O casal Eduardo e Cristine Paes com o colunista Leo Dias
O casal Eduardo e Cristine Paes com o colunista Leo Dias -

O ex-prefeito do Rio Eduardo Paes (DEM) quase cruzou anteontem com o sucessor Marcelo Crivella (PRB) no Shopping Fashion Mall, em São Conrado. Paes foi à sessão de autógrafos do colunista do Dia, Leo Dias, que lançou a biografia não autorizada "Furacão Anitta". Também jantou com a esposa Cristine no restaurante japonês Naga, no terceiro piso.

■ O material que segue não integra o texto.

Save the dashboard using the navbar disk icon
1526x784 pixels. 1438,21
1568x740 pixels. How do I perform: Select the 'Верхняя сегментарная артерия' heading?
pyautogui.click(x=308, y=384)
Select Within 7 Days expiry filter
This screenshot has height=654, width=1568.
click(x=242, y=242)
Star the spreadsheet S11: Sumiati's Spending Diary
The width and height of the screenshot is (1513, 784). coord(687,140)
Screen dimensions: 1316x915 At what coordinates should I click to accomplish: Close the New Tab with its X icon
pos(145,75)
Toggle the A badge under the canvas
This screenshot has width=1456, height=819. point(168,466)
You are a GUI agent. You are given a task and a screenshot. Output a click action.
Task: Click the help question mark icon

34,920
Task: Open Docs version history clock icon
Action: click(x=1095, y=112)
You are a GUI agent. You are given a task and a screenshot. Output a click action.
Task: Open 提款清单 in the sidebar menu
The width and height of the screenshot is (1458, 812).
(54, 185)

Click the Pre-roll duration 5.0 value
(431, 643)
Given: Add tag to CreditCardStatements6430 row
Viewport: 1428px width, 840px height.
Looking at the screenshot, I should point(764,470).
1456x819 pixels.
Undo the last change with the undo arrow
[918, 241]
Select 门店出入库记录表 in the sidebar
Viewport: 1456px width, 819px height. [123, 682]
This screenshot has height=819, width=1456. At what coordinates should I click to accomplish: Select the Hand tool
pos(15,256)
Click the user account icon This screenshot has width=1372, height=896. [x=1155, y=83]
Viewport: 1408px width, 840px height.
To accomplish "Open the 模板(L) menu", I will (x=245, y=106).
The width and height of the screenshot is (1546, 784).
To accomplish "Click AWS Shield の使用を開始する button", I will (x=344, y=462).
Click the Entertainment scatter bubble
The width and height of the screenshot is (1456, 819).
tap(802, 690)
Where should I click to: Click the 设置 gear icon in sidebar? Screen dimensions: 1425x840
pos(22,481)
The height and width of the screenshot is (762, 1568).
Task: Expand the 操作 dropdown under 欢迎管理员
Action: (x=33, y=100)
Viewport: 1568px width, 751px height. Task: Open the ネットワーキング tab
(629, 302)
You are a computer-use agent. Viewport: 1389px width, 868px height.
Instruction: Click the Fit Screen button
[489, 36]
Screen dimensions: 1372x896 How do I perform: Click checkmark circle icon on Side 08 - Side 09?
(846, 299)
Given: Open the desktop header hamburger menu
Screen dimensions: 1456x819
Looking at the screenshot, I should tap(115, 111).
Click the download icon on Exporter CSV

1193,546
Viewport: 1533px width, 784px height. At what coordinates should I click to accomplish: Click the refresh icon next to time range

Horas depois da goleada na votação do pedido de impeachment na Câmara, Crivella apareceu com sua comitiva no Adega Santiago, no segundo piso. A repórter Fabia Oliveira estava no shopping e quis saber se eles se encontraram: "Não", respondeu Paes. O que achou do resultado (da votação)? "Não estou sabendo de nada", desconversou o ex-prefeito.

Ensaboado

Ao ser informado do placar na Câmara, Eduardo Paes se fez de desentendido e quis mudar de assunto: "Mas e o livro do Leo Dias e da Anitta, hein?".

Quem manda?

Fabia Oliveira, que trabalha na coluna de Leo Dias, perguntou ainda sobre a intenção de Paes em ser candidato a prefeito, em 2020. Ele disparou: "A minha mulher não quer mais que eu volte".

Vai que...

Questionado, então, sobre um possível apoio à reeleição de Crivella, Paes declarou: "Jamais!".

No mais

Paes é candidatíssimo.

Sentou na janela?

O Podemos do Rio (leia-se Romário) está insatisfeito com o vereador Luiz Carlos Ramos Filho, aliado de Crivella. O partido é oposição e o parlamentar está na comissão processante do impeachment.

Conflito de interesses

"Ou entrega os cargos que tem no governo ou sai da comissão", disse Marco San, secretário-geral do Podemos no estado.

Os feudos

O vereador fez indicações nas subsecretarias de Bem Estar Animal e de Relações Institucionais, subordinadas à Casa Civil de Paulo Messina, outro integrante da comissão.

A confirmação

Em 3 de março, a Coluna revelou a irritação de Sérgio Cabral com Régis Fichtner. O ex-governador sentiu-se traído por entender que o amigo não moveu uma palha para protegê-lo na Lava Jato.

Pois bem...

Na denúncia do Ministério Público estadual, divulgada ontem, Cabral põe toda a responsabilidade do esquema de corrupção nas obras da Linha 4 do metrô em Fichtner.

Ao ataque

Em depoimento, o ex-governador não poupou o ex-chefe da Casa Civil: "Claro! Claro! Ele fez um serviço... tudo foi o Régis", afirmou Cabral ao ser questionado, no depoimento, sobre as maracutaias do edital das obras.

Enquanto isso...

Gente de Picciani e Paulo Melo continua na Alerj.